Ce qu’il faut retenir :
Une mesure d’interdiction de gérer peut être prononcée à l’égard d’un dirigeant alors même que celui-ci n’avait pas une connaissance effective de l’état de cessation des paiements de sa société à la date fixée par le jugement de report, dès lors que les circonstances permettent d’établir que dans les 45 jours précédant l’ouverture de la procédure collective, il ne pouvait pas l’ignorer.
Pour approfondir :
Depuis la « Loi Macron » du 6 août 2015, l’omission de déclarer la cessation des paiements dans le délai de 45 jours doit être volontaire pour être fautive et justifier le prononcé d’une mesure d’interdiction de gérer à l’encontre d’un dirigeant (Com. 15 mai 2019, n° 16-10.660). L’arrêt commenté clarifie cette exigence d’ « omission volontaire » mais également celle de la connaissance effective, par le dirigeant, de l’état de cessation des paiements, à la date judiciairement fixée.
En l’espèce, une procédure de redressement puis liquidation judiciaire a été ouverte à l’égard d’une société. La date de cessation des paiements, initialement fixée au 1er janvier 2016, a été reportée au 6 octobre 2014.
Le liquidateur a demandé et obtenu en première instance et en appel que soit prononcé, à l’égard du gérant, une mesure d’interdiction de gérer pour une durée de 7 ans sur le fondement de l’omission volontaire de procéder à la déclaration de l’état de cessation des paiements (C. com., art. L. 653-8, al. 3).
Le gérant a alors formé un pourvoi en cassation contre cet arrêt au motif qu’il ne pouvait être condamné sur ce fondement dans la mesure où il ignorait sa cessation des paiements au 6 octobre 2014.
La Haute juridiction rejette le pourvoi, considérant que le gérant ne pouvait l’ignorer alors que :
- dès le premier semestre 2015, la part patronale des cotisations sociales n’était pas réglée ;
- à partir du dernier trimestre 2015, la TVA n’était pas réglée ;
- quatre mois avant l’ouverture de la procédure collective, les salaires étaient impayés.
La Cour de cassation valide ainsi la décision des premiers Juges au motif, non pas que le dirigeant avait connaissance de l’état de cessation des paiements au 6 octobre 2014, date judiciairement fixée, mais pour la raison qu’il ne pouvait ignorer être en état de cessation des paiements antérieurement au délai légal maximal de 45 jours pour procéder à la déclaration de cessation des paiements.
La question que pose cet arrêt publié au bulletin est celle de savoir si la sanction est encourue parce que le dirigeant avait connaissance de l’état de cessation des paiements à la date fixée judiciairement ou si elle l’est parce qu’il avait connaissance d’un état de cessation des paiements antérieur de 45 jours à la déclaration.
Les Sages optent pour cette seconde approche du texte.
Pourtant, ils avaient par le passé pu juger, lors d’une action en responsabilité pour insuffisance d’actif, que l’omission volontaire de déclarer la cessation des paiements devait s’apprécier à la date fixée soit par le jugement d’ouverture, soit le jugement de report, le cas échéant (Cass. com., 27 sept. 2016, n° 14-13.926 et 14-50.034).
La solution peut aussi surprendre car le juge de la sanction est tenu par la date de cessation des paiements retenue par le jugement de report (C. com., art.
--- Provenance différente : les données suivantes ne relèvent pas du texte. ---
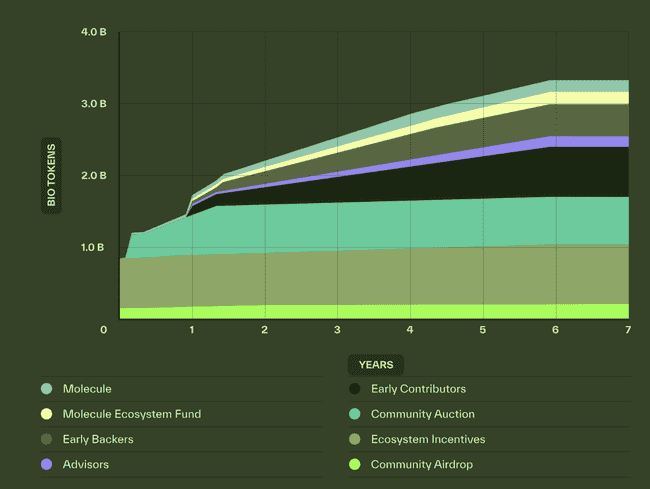This screenshot has width=650, height=489.
Task: Click the year 7 x-axis tick label
Action: pyautogui.click(x=627, y=329)
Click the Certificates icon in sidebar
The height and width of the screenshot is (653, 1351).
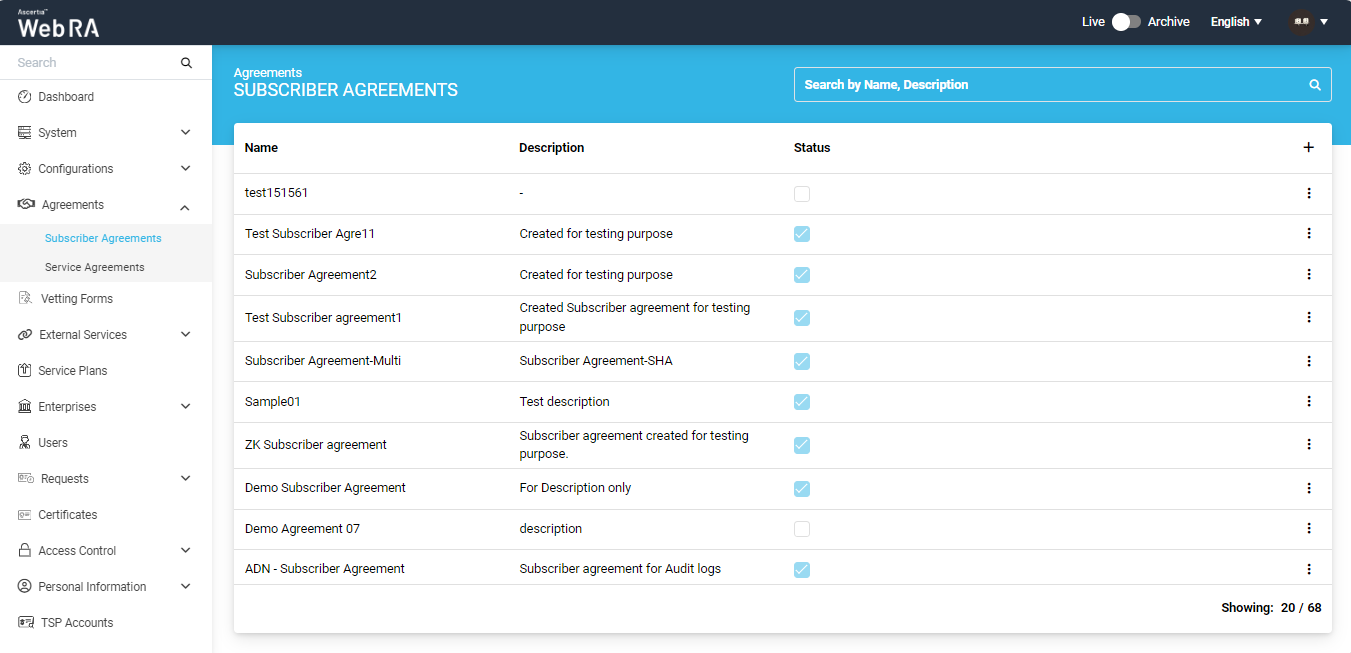[x=25, y=515]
R. 653-1).
L’esprit du texte se voulant moins sévère, on peut s’étonner de la position de la Cour.
Pour autant, la solution n’est en réalité pas nouvelle. La tendance jurisprudentielle est en effet que la preuve de la connaissance effective de la situation financière de la société n’est pas nécessaire et qu’il suffit de disposer d’éléments permettant de constater que le gérant ne pouvait ignorer l’état de cessation des paiements (Cass. com., 17 juin 2020, n° 19-10.341) ; ce qui est sanctionné, c’est le comportement abusif.
En l’espèce, les circonstances relevées par la Cour de cassation suffisaient à démontrer que le gérant avant sciemment omis de déclarer l’état de cessation des paiements.
In fine, l’appréciation de l’omission volontaire doit se faire au regard de la date d’ouverture de la procédure et non de la date de cessation des paiements judiciairement fixée. Si dans les 45 jours qui précèdent cette ouverture, le dirigeant ne peut ignorer la cessation des paiements, alors cette condition est caractérisée.